I have this naive (possibly) belief that there is an unlimited well of ides inside me and I will always be able to find something if I dip inside my head and look. But I’m starting to wonder if this is just because I do so little writing that when an idea comes to me I have so many others as yet unwritten, that I generally ignore it.
I have recently been thinking about what the down sides would be to being a full time writer, and for the most part they are things I enjoy about working in a normal job; having work colleagues to chat with, the coffee shop situated just downstairs which gives me an escape for a few minutes, no need to network and find my next contact for my next project. But one thing that didn’t occur to me until this week was the stress around the pressure to be creative.
When your creativity is a hobby, and therefore an option, there is no pressure to come up with stories.
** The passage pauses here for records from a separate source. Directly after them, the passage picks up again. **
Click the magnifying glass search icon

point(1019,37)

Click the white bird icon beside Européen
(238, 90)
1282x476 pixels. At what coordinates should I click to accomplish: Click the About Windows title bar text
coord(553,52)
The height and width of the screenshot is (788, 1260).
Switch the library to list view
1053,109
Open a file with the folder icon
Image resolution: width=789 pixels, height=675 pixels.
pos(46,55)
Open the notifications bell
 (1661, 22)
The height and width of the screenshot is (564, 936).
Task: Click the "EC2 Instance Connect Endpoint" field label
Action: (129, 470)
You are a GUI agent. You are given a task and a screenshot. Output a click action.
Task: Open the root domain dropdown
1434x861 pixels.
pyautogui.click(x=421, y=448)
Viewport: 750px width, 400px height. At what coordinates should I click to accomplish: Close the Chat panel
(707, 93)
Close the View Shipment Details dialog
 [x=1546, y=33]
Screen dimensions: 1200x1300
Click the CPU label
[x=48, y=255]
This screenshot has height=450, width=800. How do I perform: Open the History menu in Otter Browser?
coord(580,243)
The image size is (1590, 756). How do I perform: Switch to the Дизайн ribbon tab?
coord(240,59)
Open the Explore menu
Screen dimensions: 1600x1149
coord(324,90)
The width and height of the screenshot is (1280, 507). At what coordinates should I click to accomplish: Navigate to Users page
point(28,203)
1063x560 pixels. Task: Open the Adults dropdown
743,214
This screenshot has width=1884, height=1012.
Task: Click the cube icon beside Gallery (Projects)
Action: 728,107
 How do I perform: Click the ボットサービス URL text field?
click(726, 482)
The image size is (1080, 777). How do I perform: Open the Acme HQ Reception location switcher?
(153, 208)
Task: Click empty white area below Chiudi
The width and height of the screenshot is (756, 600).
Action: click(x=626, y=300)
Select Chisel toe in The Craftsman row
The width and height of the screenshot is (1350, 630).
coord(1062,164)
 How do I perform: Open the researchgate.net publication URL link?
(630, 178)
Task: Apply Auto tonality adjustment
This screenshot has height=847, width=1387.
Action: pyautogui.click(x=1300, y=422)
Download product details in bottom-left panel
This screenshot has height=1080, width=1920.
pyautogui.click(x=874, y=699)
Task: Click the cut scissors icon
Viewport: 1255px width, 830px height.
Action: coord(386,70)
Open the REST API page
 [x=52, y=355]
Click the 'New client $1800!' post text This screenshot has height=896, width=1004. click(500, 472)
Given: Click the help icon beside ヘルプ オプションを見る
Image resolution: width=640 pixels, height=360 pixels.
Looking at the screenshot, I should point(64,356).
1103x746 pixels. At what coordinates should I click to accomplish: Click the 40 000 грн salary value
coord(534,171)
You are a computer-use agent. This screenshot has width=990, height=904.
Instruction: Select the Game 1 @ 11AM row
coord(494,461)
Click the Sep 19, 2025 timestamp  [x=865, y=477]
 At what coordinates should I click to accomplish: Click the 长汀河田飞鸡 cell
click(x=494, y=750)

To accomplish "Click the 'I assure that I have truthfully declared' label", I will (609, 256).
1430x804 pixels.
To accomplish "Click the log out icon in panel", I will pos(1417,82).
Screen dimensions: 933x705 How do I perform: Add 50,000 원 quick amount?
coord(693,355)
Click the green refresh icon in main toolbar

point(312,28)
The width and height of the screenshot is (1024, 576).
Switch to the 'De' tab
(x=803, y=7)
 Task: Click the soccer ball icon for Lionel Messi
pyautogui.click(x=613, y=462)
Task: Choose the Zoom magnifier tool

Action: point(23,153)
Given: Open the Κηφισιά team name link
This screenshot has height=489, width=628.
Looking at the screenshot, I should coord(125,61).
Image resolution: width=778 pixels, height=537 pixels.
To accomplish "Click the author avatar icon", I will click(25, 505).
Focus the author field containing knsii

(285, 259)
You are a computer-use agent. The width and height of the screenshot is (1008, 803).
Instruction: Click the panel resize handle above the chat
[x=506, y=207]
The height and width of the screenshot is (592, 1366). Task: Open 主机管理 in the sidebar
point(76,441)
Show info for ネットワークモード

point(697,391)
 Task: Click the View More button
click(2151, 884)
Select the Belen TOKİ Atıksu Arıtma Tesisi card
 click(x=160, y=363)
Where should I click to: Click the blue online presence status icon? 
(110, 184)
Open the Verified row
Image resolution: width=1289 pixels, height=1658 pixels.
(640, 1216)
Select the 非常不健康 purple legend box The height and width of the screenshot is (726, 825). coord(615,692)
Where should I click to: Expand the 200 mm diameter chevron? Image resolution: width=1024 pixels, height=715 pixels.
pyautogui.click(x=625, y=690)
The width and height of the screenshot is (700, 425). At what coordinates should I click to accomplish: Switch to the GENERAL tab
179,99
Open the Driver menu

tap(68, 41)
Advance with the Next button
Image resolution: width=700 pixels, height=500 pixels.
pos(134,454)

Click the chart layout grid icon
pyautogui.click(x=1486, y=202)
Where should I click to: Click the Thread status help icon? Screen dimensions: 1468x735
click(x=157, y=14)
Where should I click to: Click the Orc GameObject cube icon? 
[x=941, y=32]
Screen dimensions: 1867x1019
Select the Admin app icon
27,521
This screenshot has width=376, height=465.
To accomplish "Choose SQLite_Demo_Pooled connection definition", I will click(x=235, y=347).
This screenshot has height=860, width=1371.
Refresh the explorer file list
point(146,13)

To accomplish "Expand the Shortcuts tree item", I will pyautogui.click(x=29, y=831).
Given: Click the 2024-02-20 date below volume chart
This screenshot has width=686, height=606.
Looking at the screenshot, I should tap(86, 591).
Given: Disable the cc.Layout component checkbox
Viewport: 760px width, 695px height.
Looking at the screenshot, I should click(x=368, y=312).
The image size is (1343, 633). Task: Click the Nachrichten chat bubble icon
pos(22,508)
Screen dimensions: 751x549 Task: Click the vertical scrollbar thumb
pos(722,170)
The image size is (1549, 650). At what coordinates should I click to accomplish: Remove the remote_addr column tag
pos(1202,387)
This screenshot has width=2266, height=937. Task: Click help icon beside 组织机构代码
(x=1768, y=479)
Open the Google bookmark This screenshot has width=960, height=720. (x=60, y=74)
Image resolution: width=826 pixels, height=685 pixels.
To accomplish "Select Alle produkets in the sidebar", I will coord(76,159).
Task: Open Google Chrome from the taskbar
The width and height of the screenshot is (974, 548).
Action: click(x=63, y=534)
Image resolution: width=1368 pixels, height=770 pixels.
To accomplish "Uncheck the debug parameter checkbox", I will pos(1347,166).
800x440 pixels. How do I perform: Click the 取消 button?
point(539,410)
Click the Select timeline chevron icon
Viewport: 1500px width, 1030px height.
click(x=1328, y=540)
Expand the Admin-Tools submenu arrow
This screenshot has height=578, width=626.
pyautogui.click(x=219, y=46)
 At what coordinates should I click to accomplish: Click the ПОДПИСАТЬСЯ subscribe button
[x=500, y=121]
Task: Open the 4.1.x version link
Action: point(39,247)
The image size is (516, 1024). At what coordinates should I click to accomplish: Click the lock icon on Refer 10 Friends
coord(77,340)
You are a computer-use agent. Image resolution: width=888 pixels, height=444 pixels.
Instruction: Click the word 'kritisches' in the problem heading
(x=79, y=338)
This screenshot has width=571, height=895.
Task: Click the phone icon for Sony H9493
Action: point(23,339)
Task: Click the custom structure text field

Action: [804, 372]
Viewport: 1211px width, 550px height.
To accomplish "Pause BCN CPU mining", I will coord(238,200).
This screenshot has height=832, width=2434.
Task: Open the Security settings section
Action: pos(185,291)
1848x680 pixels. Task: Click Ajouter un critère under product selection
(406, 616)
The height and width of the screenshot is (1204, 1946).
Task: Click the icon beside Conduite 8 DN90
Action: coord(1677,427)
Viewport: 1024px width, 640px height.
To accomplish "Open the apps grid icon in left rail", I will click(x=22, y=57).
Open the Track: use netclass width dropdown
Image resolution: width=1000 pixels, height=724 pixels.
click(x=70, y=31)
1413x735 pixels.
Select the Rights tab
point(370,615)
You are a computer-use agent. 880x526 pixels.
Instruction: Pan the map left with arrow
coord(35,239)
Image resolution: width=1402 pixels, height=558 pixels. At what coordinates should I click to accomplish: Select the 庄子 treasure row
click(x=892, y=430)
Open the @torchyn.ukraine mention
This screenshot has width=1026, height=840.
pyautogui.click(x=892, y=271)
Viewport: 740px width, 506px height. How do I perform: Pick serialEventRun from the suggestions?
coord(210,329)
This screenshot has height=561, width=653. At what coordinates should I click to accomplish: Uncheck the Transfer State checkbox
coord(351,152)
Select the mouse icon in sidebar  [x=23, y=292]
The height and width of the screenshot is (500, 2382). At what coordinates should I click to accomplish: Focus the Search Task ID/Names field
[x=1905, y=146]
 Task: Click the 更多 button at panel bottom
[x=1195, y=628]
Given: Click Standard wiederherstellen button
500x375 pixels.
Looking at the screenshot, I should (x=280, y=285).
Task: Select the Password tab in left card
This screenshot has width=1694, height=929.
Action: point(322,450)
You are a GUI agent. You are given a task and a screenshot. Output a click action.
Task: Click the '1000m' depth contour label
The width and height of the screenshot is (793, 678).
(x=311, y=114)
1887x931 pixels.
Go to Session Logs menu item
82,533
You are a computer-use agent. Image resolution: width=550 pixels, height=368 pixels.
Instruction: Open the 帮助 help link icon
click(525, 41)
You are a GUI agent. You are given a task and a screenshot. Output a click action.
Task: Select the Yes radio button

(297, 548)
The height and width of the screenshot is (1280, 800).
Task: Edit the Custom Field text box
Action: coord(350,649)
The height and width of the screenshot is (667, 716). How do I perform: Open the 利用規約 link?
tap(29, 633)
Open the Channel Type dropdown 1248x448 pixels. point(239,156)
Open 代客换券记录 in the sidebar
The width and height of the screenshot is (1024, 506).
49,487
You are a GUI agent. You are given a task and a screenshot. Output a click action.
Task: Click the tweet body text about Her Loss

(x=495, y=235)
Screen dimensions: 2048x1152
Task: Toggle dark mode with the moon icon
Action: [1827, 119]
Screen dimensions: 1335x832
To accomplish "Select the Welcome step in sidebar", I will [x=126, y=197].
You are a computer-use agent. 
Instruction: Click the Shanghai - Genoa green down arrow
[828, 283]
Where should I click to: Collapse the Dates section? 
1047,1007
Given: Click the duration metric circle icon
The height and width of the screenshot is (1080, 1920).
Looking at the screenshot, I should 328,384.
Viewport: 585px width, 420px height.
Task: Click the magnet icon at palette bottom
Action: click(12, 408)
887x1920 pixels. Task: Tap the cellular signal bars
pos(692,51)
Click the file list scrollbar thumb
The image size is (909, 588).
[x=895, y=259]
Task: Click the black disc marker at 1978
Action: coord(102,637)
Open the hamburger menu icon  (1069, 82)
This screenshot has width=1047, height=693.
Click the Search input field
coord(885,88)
It is the idea that drives you to write, not your need to write driving the ideas. As a full time writer I would need to be generating a LOT of ideas, and if the well is dry when I try to dip into it, I would have to dig deeper, coming back later would not be an option.
So I’ve decided to set myself a challenge so that when that million dollar publishing deal (or, let’s be honest, any publishing deal) turns up, I’ve thought about all the pros and cons and I’m ready to jump in. So for the remainder of the year I’m going to come up with an idea for a story every Monday and Thursday. I’ve even got a beautiful notebook that I’ve been too afraid to write in that will be perfect for the challenge. I’ll report back here to let you know how I go.